There is a dead pony lying in a field belonging to a man who has done this kind of thing time and again.

There is no food, no visible water and another few ponies in there. The birds have pecked its eyes and face off.

It has been snowing and freezing for a few days and not a shred of food has been fed to them all winter from what I have seen.

The RSPCA are not in until Tuesday.

The person who owns the horse is well known for his neglect, but nothing is done to stop him owning horses. The RSPCA are not interested.

What can you do?


----------



## StarRidgeAcres (Feb 11, 2007)

I agree with Alison. I'd get on the phone and not stop until I had someone out there with a camera! The local stations will jump on a story where the supposed authorities aren't interested or it "not within their control" blah, blah, blah!!!!

That "owner" and I use the term loosely, need to be stopped! :new_2gunsfiring_v1: :new_2gunsfiring_v1:


----------



## CRERS (Feb 11, 2007)

Are there any rescue organizations in your area that you can contact for help? That is such a shame - the thought of the poor thing freezing and starving to death all alone - it never ceases to amaze me that someone can do this to an innocent animal, yet it seems to happen all of the time.

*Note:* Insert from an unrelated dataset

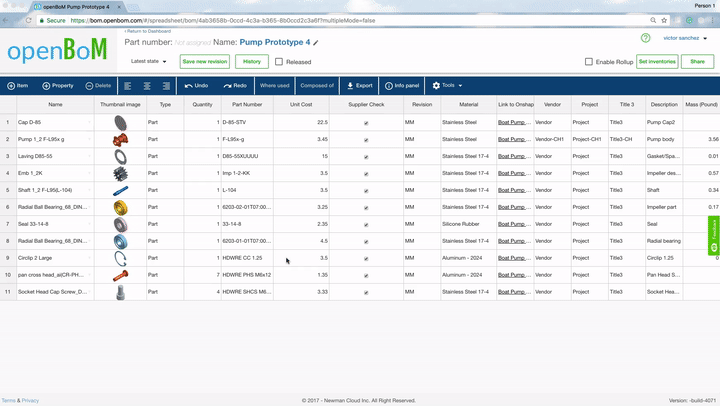Click the Add Property toolbar button
This screenshot has width=720, height=406.
[x=58, y=86]
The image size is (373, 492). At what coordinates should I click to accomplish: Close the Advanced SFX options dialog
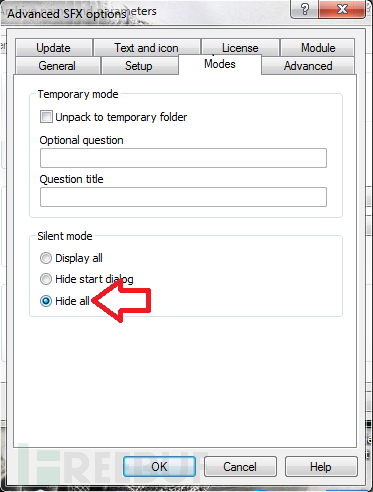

What state/area are you in? I can give you a list of state equine rescues if that will help. Unfortunately, with some county/state authorities, you have to really make some noise for them to hear you. Start with the county level, and continue to move up until you get someone who is willing to listen and help - go all the way up to the state attorneys office if you have to, the Dept. of Ag, etc...Can you contact the police department for help now? Are there other animals on the property now that are in danger?


----------



## Secret22 (Feb 11, 2007)

OMG!!! Id go drag the guy by his ears and shove him in a freezer with no clothes on for a few days and see how he likes it!!! No seriously do what Alison did and tell everyone and everything you know and cause a big uproar about it. The poor ponies just go and steal them and put them in your barn!!!!!!!!!!!!!!!!!!!!!!!!!!!!!


----------



## hhpminis (Feb 11, 2007)

Is this the same place that you were wanting to rescue the pony from a couple weeks ago?

This would make me furious as well and you have every right to call every news station, including radio and let this be known. That is enough to make me sick and the owners should be arrested.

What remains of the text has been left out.